Thanks for the reply. No--not really. (* See note at bottom)
What I'm asking is a very general question. Really, it is this:
How do cause some function to be called on main thread initialisation?
I can call it through the use of a dummy variable initialisation, like so:
int dummy = some_func();
But is there a better way? I.e. without having dummy variables every where?
I'm struggling to explain myself without specific examples. So here's another one -- a singleton:
Code:
SomeClass& SomeClass::singleton()
{
static SomeClass sc;
return sc;
}
Now this is OK--except in a multiple threaded application where the singleton() method may be called for the first time by two threads simultaneously, resulting in a race condition during the creation of the static "sc" variable.
I can overcome this by ensuring the singleton() method is initially called in the application's main thread by:
SomeClass& dummy = SomeClass::singleton();
in the cpp file.
However, do I really need to declare a dummy variable in order to get the function to be called on initialisation?

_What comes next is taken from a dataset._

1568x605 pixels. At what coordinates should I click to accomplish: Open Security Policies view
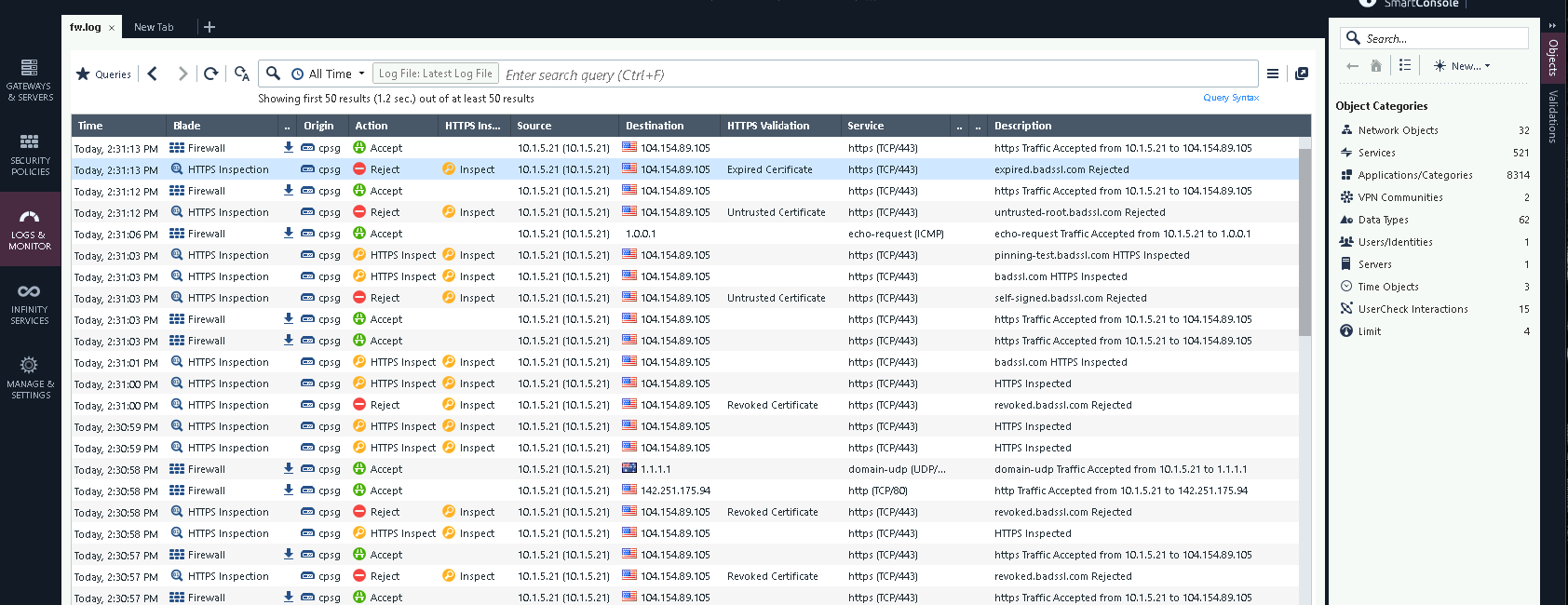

Is there some way in C++ I can get SomeClass::singleton() to be called on start-up without the use of dummy data?
* PS
Thanks for the example Bench82 -- I see what your code is doing now. However, the answer is still no--it's not what I want. I still want a function called on main thread start-up because I need to ensure it is called for the first time in the main thread an not in any other thread. Also, remember, I am writing an api so it is not applicable to call functions in the main() C function.